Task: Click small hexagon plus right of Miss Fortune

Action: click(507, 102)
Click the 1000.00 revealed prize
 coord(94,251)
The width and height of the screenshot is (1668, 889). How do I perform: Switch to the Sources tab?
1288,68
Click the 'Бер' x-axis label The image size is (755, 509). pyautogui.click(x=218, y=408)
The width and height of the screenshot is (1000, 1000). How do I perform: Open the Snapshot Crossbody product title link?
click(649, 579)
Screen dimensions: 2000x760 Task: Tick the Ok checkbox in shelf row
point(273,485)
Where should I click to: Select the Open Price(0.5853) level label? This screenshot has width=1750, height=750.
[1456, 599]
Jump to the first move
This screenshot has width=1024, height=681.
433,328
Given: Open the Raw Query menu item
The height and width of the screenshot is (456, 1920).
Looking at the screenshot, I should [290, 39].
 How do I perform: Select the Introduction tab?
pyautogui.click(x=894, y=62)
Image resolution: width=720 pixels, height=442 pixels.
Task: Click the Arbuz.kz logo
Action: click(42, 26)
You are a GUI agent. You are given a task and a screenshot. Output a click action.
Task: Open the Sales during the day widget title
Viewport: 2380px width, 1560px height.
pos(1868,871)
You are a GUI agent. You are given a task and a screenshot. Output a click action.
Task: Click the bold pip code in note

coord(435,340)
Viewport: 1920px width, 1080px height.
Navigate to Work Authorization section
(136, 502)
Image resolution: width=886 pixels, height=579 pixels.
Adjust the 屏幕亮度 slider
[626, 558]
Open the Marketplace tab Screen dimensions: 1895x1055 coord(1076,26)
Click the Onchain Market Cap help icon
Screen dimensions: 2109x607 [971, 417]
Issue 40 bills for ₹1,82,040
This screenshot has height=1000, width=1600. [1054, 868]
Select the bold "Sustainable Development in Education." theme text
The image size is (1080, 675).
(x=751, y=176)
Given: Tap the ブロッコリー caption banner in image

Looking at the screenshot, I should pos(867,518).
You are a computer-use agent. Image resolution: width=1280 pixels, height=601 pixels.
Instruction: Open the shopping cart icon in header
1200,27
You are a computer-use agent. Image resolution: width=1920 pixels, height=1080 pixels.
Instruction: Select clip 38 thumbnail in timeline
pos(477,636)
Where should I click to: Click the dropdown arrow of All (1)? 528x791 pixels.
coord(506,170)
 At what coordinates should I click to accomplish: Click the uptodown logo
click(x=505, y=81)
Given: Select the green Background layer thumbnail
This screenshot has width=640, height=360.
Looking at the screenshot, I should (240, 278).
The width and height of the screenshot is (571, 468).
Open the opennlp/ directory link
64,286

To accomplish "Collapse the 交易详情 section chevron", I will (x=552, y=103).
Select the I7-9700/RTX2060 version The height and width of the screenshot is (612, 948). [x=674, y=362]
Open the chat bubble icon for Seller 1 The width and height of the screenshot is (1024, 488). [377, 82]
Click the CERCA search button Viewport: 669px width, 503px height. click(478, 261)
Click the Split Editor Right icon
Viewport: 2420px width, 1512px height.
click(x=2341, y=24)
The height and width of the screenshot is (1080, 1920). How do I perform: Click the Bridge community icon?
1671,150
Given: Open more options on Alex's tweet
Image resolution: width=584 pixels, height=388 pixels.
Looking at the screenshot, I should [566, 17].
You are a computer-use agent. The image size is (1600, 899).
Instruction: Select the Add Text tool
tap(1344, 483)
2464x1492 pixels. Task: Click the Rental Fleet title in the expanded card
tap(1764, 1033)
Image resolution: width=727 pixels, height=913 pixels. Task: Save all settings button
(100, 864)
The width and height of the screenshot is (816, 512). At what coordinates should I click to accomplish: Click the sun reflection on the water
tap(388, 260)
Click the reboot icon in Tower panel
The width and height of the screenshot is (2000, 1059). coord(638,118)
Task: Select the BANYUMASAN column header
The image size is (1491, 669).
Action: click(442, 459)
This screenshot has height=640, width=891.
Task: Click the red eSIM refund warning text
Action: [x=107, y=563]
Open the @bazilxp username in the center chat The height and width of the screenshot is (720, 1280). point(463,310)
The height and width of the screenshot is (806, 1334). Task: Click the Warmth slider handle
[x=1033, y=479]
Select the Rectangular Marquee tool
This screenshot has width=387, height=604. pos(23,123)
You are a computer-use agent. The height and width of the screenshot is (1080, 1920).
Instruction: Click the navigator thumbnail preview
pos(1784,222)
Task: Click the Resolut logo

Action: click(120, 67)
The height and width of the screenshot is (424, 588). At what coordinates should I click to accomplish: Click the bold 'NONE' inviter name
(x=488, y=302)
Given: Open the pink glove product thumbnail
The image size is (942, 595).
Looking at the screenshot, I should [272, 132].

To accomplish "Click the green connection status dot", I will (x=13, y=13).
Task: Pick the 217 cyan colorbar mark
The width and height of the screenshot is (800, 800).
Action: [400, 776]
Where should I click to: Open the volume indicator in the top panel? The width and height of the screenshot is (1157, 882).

- _Work required_
Duplicate the data from the line with "Click the 'Бер'" up to and including the line with "Screen dimensions: 2109x607 [971, 417]".

- _Result of this task_
Click the 'Бер' x-axis label The image size is (755, 509). pyautogui.click(x=218, y=408)
The width and height of the screenshot is (1000, 1000). How do I perform: Open the Snapshot Crossbody product title link?
click(649, 579)
Screen dimensions: 2000x760 Task: Tick the Ok checkbox in shelf row
point(273,485)
Where should I click to: Select the Open Price(0.5853) level label? This screenshot has width=1750, height=750.
[1456, 599]
Jump to the first move
This screenshot has width=1024, height=681.
433,328
Given: Open the Raw Query menu item
The height and width of the screenshot is (456, 1920).
Looking at the screenshot, I should [290, 39].
 How do I perform: Select the Introduction tab?
pyautogui.click(x=894, y=62)
Image resolution: width=720 pixels, height=442 pixels.
Task: Click the Arbuz.kz logo
Action: click(42, 26)
You are a GUI agent. You are given a task and a screenshot. Output a click action.
Task: Open the Sales during the day widget title
Viewport: 2380px width, 1560px height.
pos(1868,871)
You are a GUI agent. You are given a task and a screenshot. Output a click action.
Task: Click the bold pip code in note

coord(435,340)
Viewport: 1920px width, 1080px height.
Navigate to Work Authorization section
(136, 502)
Image resolution: width=886 pixels, height=579 pixels.
Adjust the 屏幕亮度 slider
[626, 558]
Open the Marketplace tab Screen dimensions: 1895x1055 coord(1076,26)
Click the Onchain Market Cap help icon
Screen dimensions: 2109x607 [971, 417]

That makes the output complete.